Submitted by sitarane on Sun, 2010-03-21 03:08

Many scientific models are completely unproven (but not disproven) and are accepted and used because they just seem to fit to reality. Until it is proven that they are wrong, we assume that they are true. That I know of, I can quote the Big Bang theory, the Quantum Theory, the String Theory, the black hole models. In the past, the atom theory (2000 years old, proven since 100).

There is no necessity for a model to be proven true to be accepted. Sometimes proof is just very hard to pin down.
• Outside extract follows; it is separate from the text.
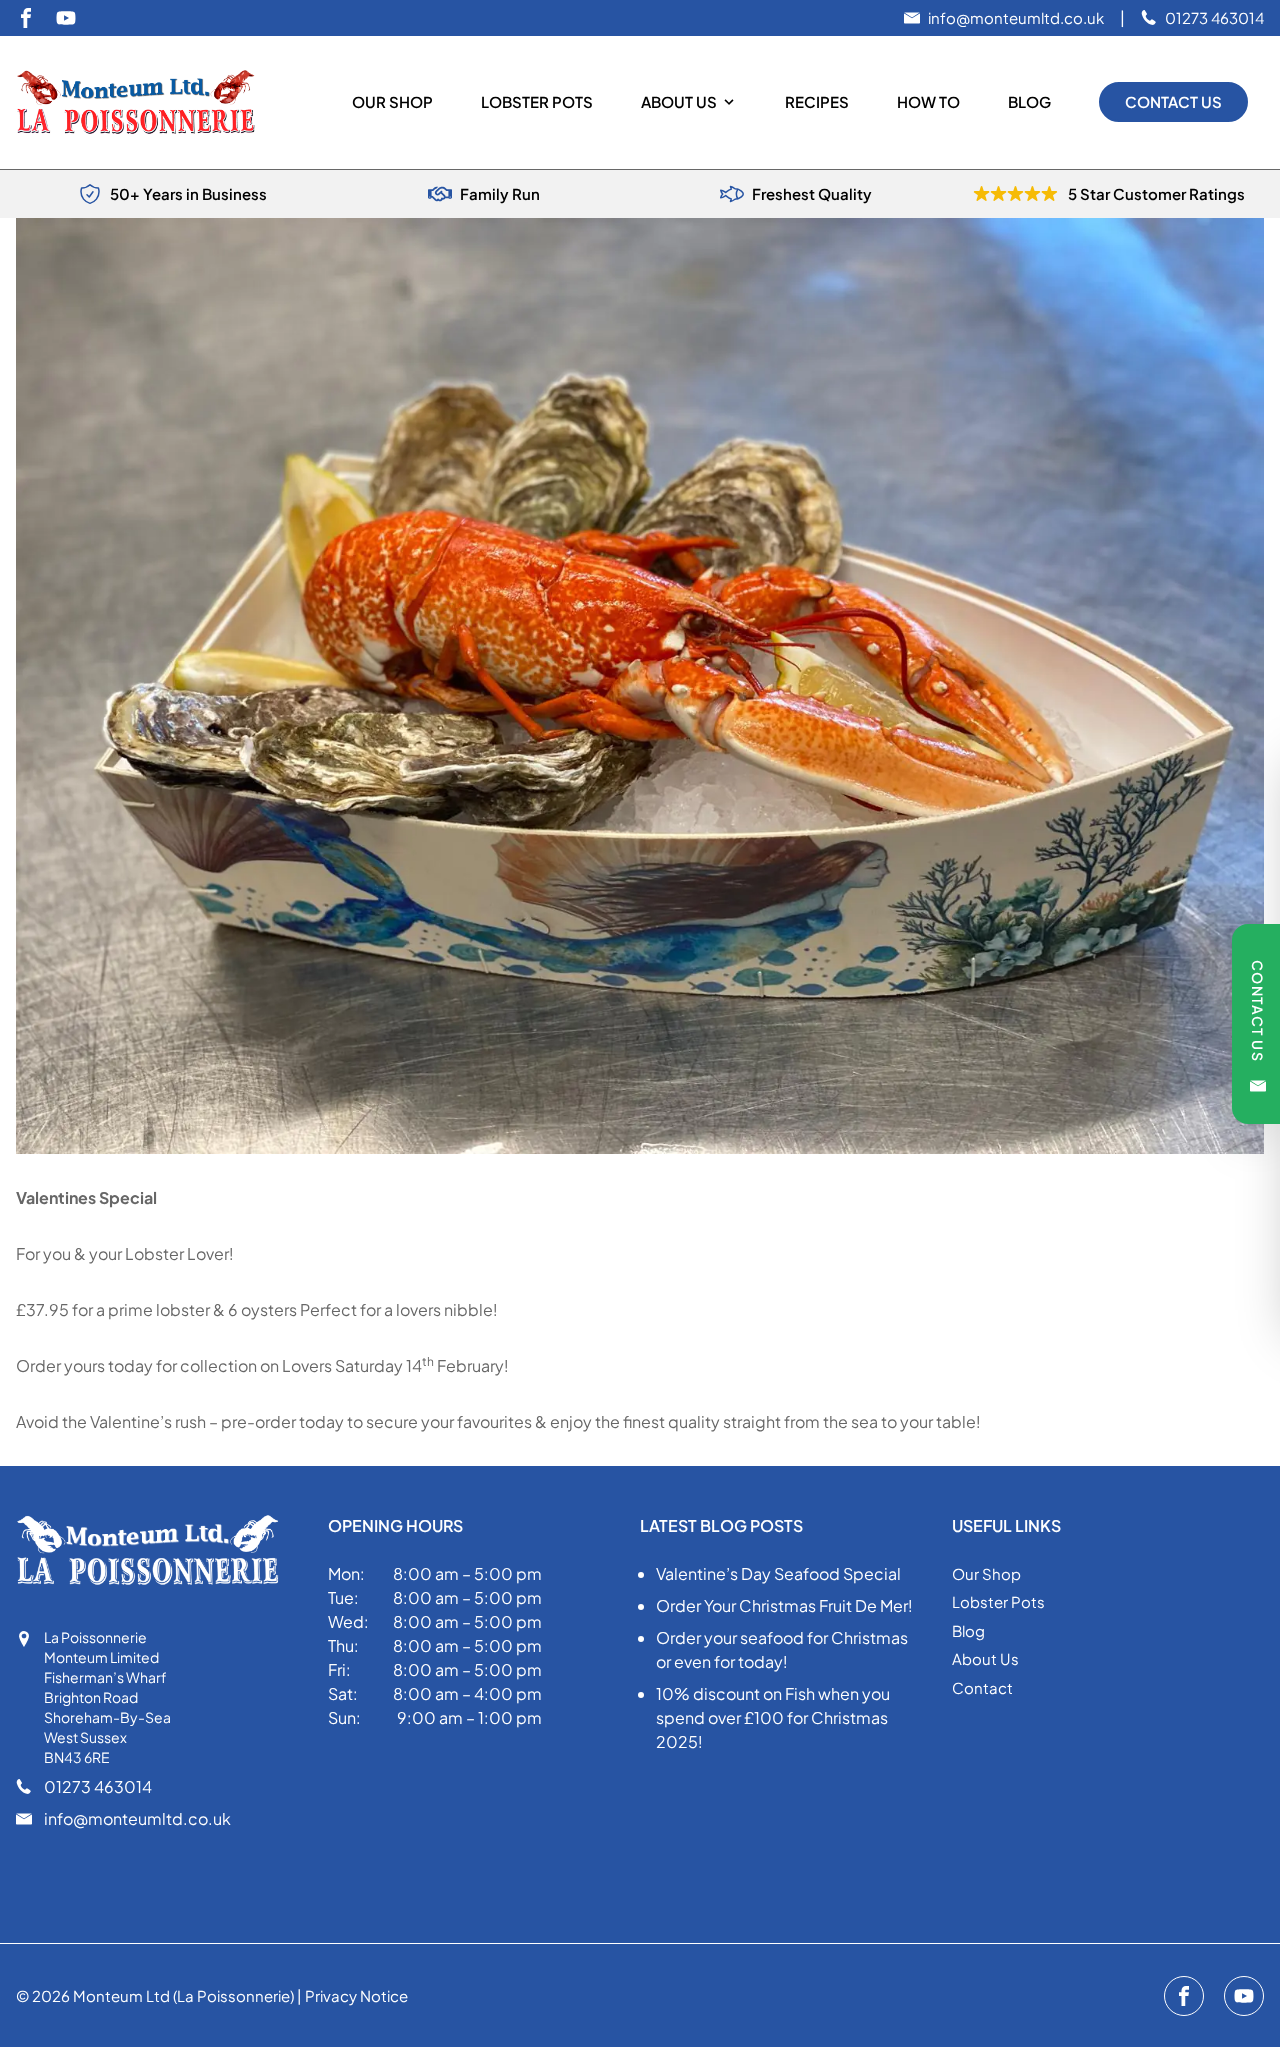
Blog (1029, 101)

So here is an unproven theory that fits reality quite well:

Let us state that there is, within each human being, a sort of capital or energy available for disposal. A unit that would be very hard to define scientifically for now, as its existence is not proven, but that allows us to construct a striking little model. This "energy", that we shall call "fluid" in the future for the sake of clarity (we can always rename it more conveniently later), would be available to all humans in sensibly the same amounts and everyone unsuspectingly spends it at his will, by undertaking activities that require focus.

Mathematically, Focus would be a derivative of Fluid.

Basically, this "fluid" would be the fuel of our capacity to focus our minds. If an individual keeps on needing focus after his daily capital of "fluid" is spent, he will feel nervous fatigue. If another goes to bed without having spent much of it, he will sleep poorly. One complete sleep cycle refills the fluid to its original level (minus an infinitesimal quantity that we will come back to later).